>> BEGIN Data shown
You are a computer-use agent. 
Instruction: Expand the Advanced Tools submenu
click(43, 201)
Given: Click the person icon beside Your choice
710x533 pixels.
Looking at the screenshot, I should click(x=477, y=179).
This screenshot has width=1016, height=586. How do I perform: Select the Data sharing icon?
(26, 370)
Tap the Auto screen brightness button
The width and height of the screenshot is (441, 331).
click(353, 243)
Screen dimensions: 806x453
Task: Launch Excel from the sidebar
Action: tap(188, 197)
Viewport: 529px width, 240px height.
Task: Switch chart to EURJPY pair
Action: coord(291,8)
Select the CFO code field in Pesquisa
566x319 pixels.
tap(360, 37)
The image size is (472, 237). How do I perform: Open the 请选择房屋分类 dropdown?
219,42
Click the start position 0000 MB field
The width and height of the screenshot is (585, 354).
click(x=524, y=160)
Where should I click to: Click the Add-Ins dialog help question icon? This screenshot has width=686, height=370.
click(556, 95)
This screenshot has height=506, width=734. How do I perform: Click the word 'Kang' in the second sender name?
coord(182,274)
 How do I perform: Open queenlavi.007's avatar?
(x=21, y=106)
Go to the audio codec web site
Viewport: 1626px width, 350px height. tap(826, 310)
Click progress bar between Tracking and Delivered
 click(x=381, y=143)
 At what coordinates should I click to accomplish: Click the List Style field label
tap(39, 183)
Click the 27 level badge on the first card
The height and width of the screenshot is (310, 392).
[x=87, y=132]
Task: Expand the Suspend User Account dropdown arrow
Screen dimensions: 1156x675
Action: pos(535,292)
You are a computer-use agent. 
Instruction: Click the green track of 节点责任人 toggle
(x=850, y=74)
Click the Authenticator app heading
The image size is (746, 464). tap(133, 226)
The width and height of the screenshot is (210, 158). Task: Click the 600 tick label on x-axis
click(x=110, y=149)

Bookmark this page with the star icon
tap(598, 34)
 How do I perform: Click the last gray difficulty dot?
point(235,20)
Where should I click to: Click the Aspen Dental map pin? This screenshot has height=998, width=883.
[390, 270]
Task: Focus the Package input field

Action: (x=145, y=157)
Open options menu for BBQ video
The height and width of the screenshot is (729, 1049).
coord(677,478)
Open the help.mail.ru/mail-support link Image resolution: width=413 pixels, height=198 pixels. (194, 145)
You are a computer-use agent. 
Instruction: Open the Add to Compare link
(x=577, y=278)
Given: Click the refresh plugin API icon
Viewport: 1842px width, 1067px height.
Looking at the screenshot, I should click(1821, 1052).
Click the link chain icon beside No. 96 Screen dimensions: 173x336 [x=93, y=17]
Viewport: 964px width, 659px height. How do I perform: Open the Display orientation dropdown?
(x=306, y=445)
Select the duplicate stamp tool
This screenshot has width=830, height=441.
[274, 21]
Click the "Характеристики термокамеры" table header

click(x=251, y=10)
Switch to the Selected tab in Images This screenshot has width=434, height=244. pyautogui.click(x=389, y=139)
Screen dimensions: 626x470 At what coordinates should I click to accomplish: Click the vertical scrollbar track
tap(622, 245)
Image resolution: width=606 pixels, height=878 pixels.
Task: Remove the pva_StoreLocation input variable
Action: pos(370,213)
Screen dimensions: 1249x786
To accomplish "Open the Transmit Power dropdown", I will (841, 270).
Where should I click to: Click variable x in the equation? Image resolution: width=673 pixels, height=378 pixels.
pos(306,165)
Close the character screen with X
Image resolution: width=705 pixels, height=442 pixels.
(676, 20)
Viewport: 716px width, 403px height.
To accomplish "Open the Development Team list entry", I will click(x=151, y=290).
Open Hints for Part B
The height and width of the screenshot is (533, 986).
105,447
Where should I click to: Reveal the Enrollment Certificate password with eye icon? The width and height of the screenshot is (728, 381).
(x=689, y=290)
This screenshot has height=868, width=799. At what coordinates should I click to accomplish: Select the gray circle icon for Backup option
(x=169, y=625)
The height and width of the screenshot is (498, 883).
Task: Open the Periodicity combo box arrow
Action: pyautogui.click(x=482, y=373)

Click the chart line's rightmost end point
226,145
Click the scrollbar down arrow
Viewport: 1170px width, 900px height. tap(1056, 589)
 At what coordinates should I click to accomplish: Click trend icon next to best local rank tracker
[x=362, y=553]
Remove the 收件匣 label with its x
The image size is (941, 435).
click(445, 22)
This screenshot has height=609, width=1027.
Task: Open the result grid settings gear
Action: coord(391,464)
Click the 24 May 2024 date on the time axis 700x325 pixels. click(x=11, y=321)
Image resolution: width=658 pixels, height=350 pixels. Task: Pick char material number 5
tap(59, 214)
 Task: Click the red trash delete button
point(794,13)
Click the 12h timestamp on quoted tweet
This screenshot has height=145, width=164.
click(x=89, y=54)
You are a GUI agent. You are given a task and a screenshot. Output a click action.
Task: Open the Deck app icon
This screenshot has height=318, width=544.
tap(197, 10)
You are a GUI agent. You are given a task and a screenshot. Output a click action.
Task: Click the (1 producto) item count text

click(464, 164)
>> END Data shown
What the task asks: Begin at the line that has "Click progress bar" and stop after the line that has "(x=850, y=74)". Write those lines out again, requests included, and rescale every coordinate in the answers by multiplying it by 0.8 and rounding to a whole number, with halves rounded up.

Solution to this exercise:
Click progress bar between Tracking and Delivered
 click(x=305, y=114)
 At what coordinates should I click to accomplish: Click the List Style field label
tap(31, 146)
Click the 27 level badge on the first card
The height and width of the screenshot is (310, 392).
[x=70, y=106]
Task: Expand the Suspend User Account dropdown arrow
Screen dimensions: 1156x675
Action: pos(428,234)
You are a computer-use agent. 
Instruction: Click the green track of 节点责任人 toggle
(x=680, y=59)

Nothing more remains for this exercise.